Lord Iddesleigh on the Moon.
Vide p. 189.
Speaking at a political meeting in Aberdeen, on the 22nd of September, 1885, the Earl of Iddesleigh approved the superannuated notion of lunar influence, and likened the leading opponents of his party to the old and new moon. "What signs of bad weather are there which sometimes you notice when storms are coming on? It always seems to me that the worst sign of bad weather is when you see what is called the new moon with the old moon in its arms. I have no doubt that many of you Aberdeen men have read the fine old ballad of Sir Patrick Spens, who was drowned some twenty or thirty miles off the coast of Aberdeen. In that ballad he was cautioned not to go to sea, because his faithful and weatherwise attendant had noticed the new moon with the old moon in its lap. I think myself that that is a very dangerous sign, and when I see Mr. Chamberlain, the new moon, with Mr. Gladstone, the old one, in his arms, I think it is time to look out for squally weather."--The Standard, London, Sept. 23rd, 1885.
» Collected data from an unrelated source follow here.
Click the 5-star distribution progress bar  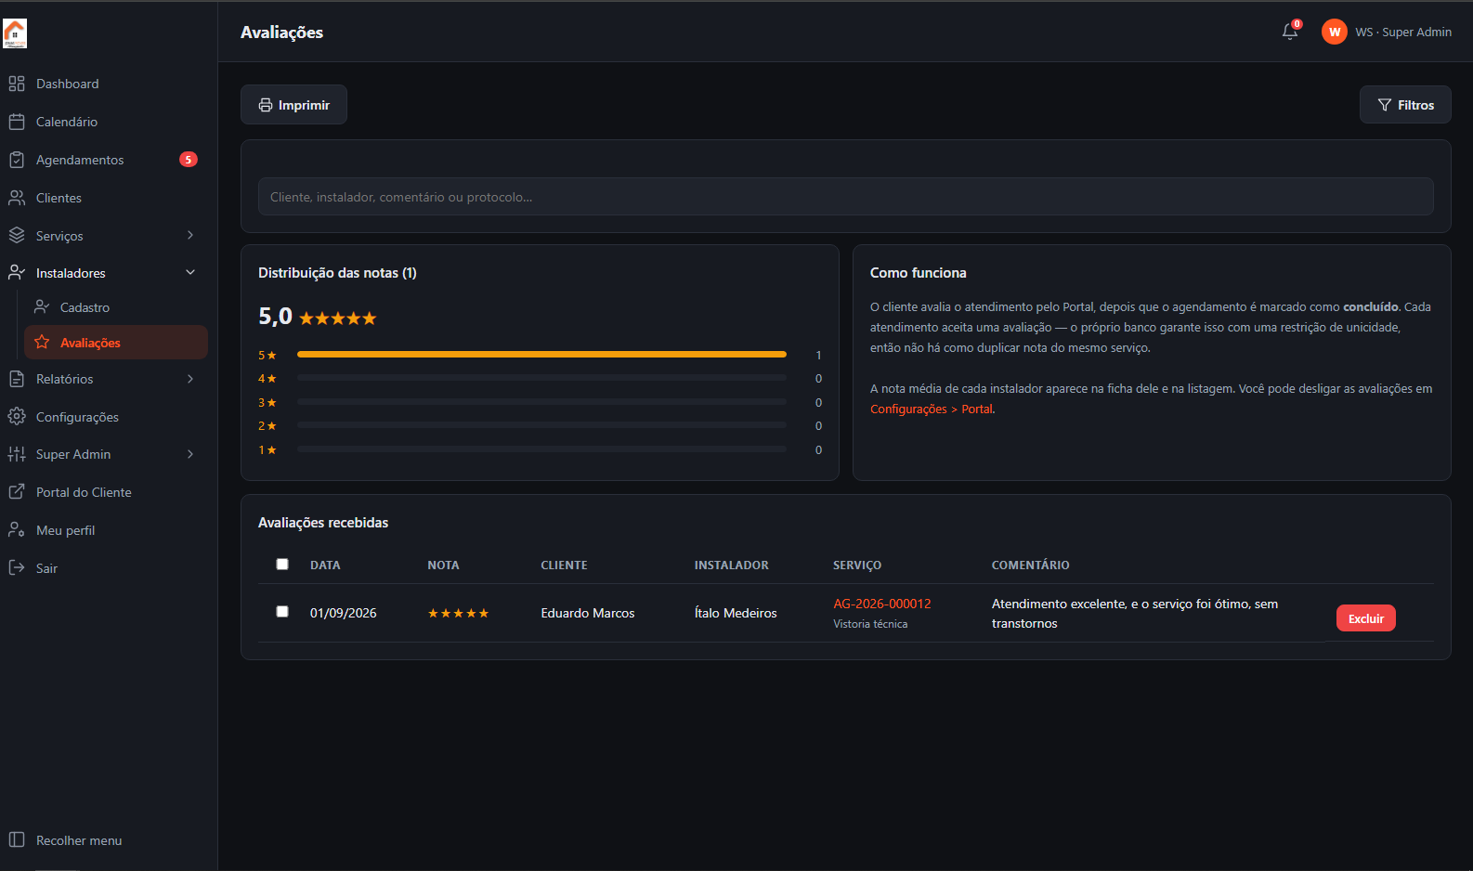[x=541, y=355]
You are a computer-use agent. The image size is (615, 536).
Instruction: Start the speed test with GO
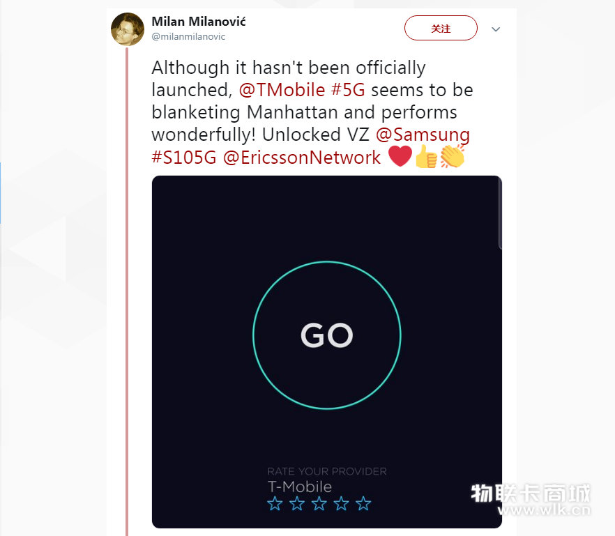pyautogui.click(x=327, y=335)
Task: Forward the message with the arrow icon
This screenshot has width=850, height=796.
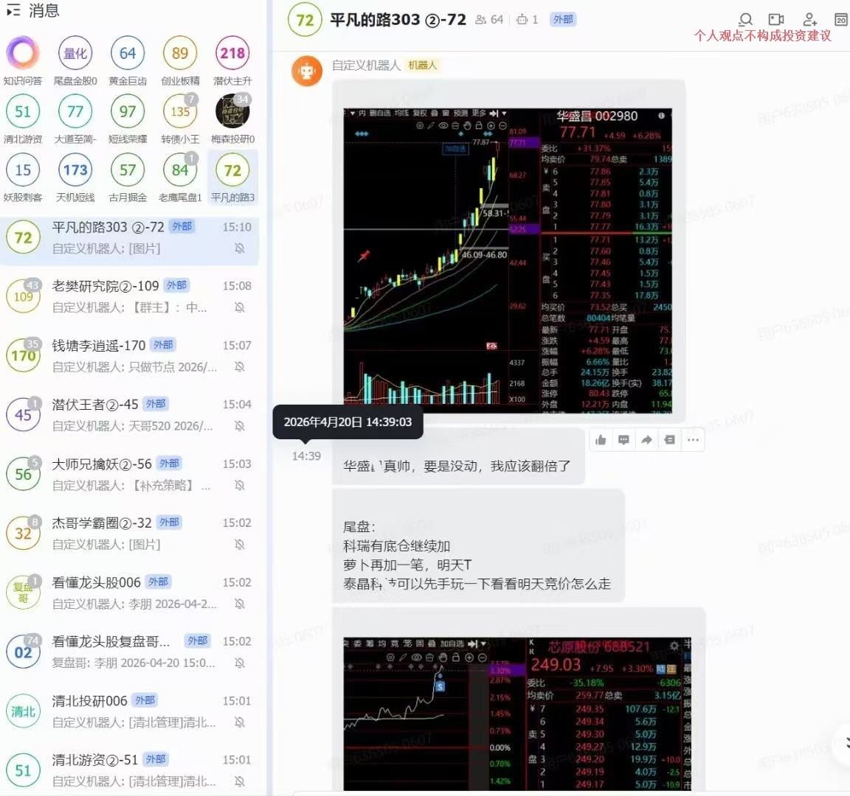Action: point(646,440)
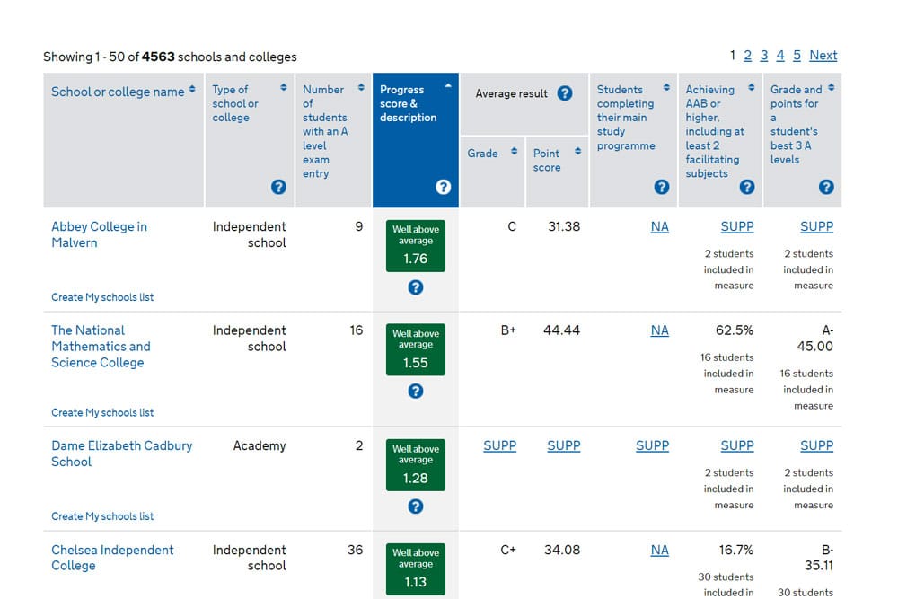Open help icon for Achieving AAB or higher
The image size is (898, 599).
pos(747,187)
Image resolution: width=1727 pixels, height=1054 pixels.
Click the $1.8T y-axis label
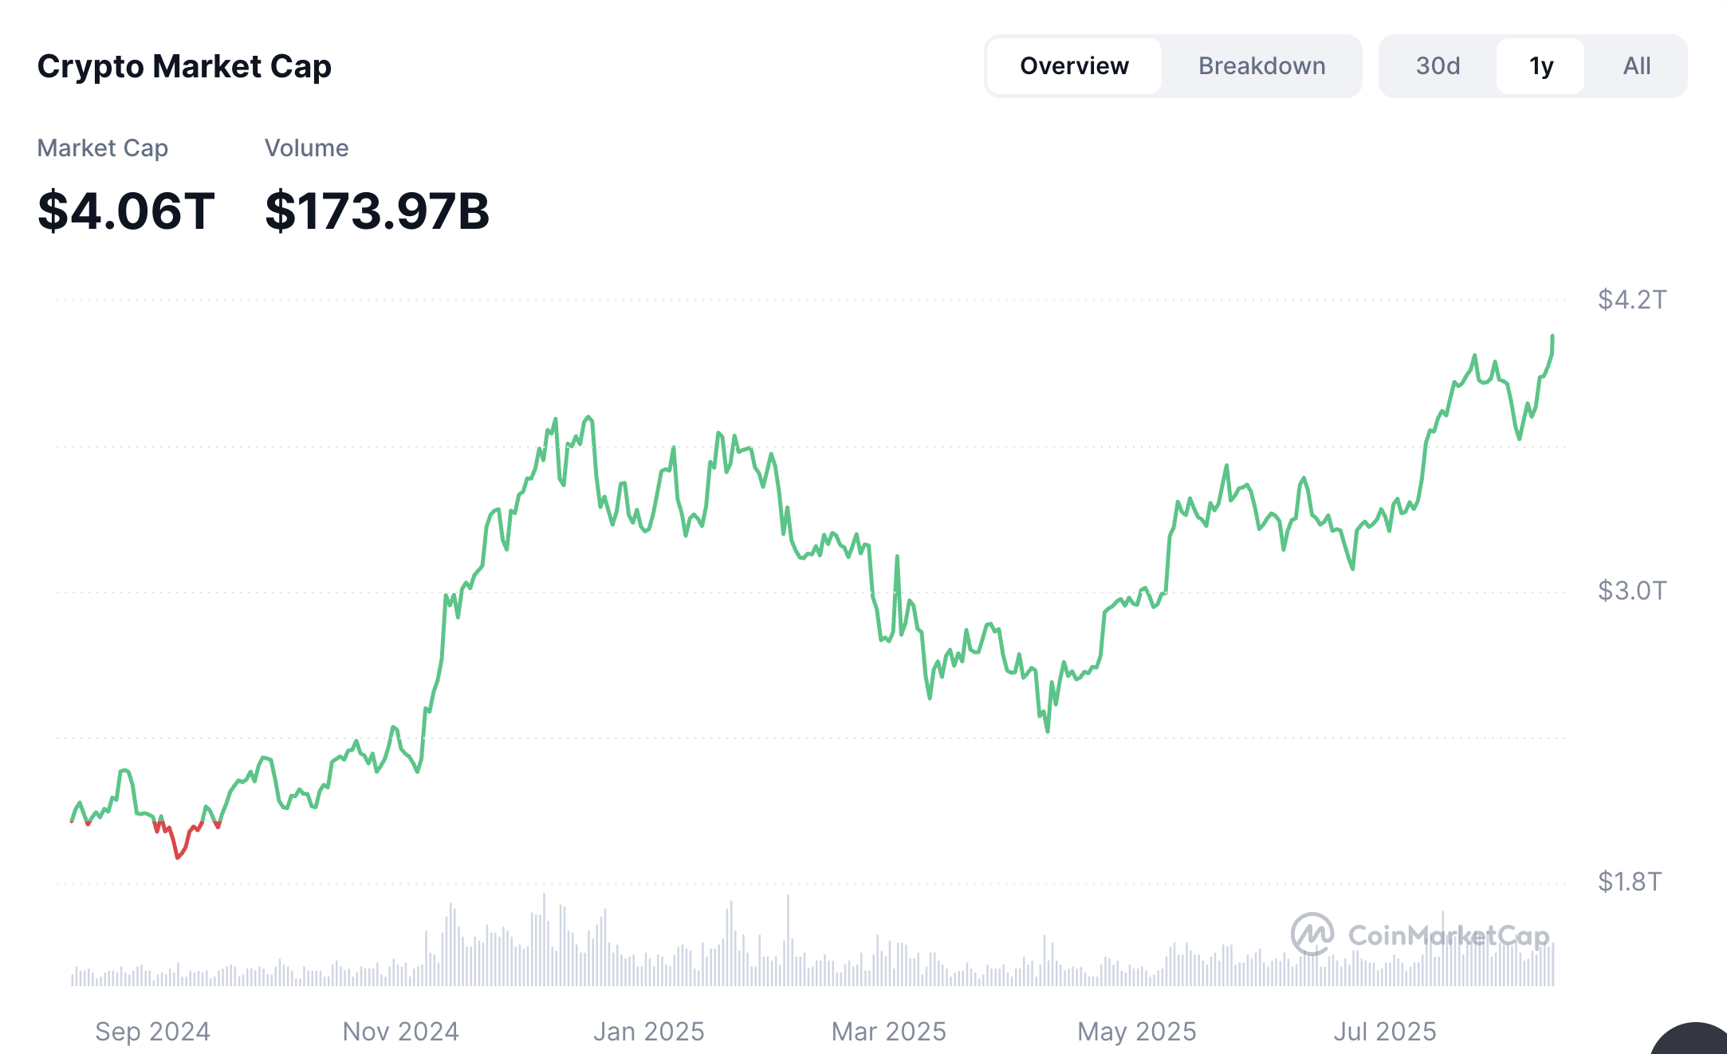[1630, 882]
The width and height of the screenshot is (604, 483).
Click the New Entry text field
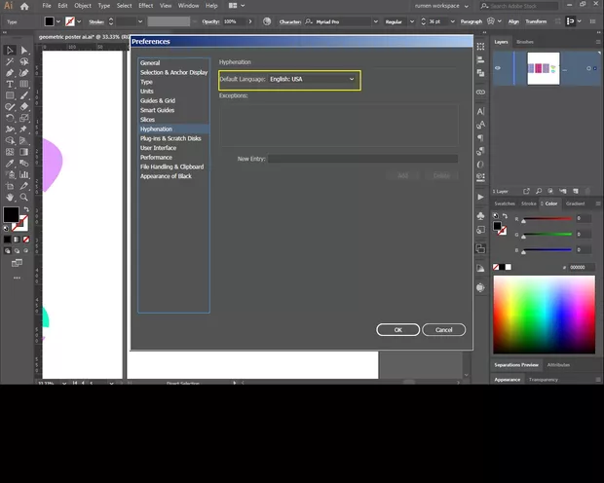tap(362, 158)
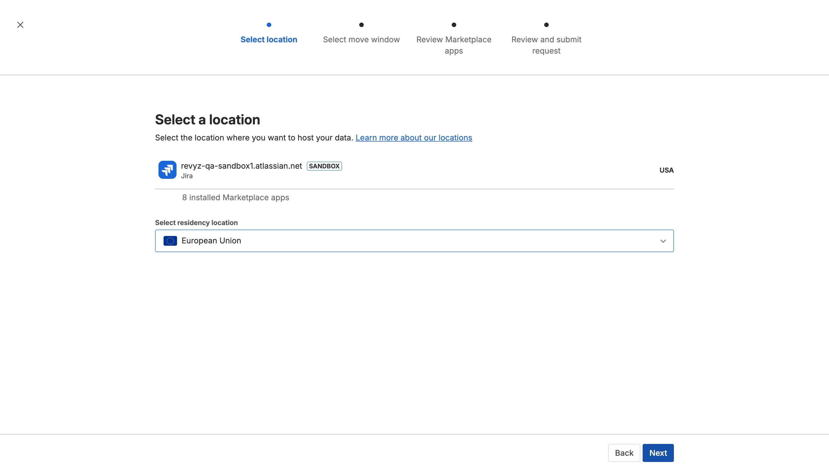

The Scottish ballad of Sir Patrick Spens, which is given in the collections of Thomas Percy, Sir Walter Scott, William Motherwell, and others, is supposed by Scott to refer to a voyage that may really have taken place for the purpose of bringing back the Maid of Norway, Margaret, daughter of Alexander III., to her own kingdom of Scotland. Finlay regards it as of more modern date. Chambers suspects Lady Wardlaw of the authorship. While William Allingham counsels his readers to cease troubling themselves with the historical connection of this and all other ballads, and to enjoy rather than investigate. Coleridge calls Sir Patrick Spens a "grand old ballad."
Greeting the New Moon in Fiji.
Vide p. 212.
"There is, I find, in Colo ('the devil's country' as it is called), in the mountainous interior of Viti Levu, the largest island of Fiji, a very curious method of greeting the new moon,
that may not, as few Europeans have visited this wild part, have been noticed. The native, on seeing the thin crescent rise above the hills, salutes it with a prolonged 'Ah!' at the same time quickly tapping his open mouth with his hand, thus producing a rapid vibratory sound. I inquired of a chief in the town the meaning and origin of this custom, and my interpreter told me that he said, 'We always look and hunt for the moon in the sky, and when it comes we do so to show our pleasure at finding it again. I don't know the meaning of it; our fathers always did so.'"--Alfred St. Johnston, in Notes and Queries for July 23rd, 1881, p. 67. See also Mr. St. Johnston's Camping Among Cannibals, London, 1883, p. 283.
Lunar Influence on Dreams.
Vide p. 214.
Arnason says that in Iceland "there are great differences between a dream dreamt in a crescent moon, and one dreamt when the moon is waning. Dreams that are dreamt before full moon are but a short while in coming true; those dreamt later take a longer time for their fulfilment."--Icelandic Legends, Introductory Essay, p. lxxxvii.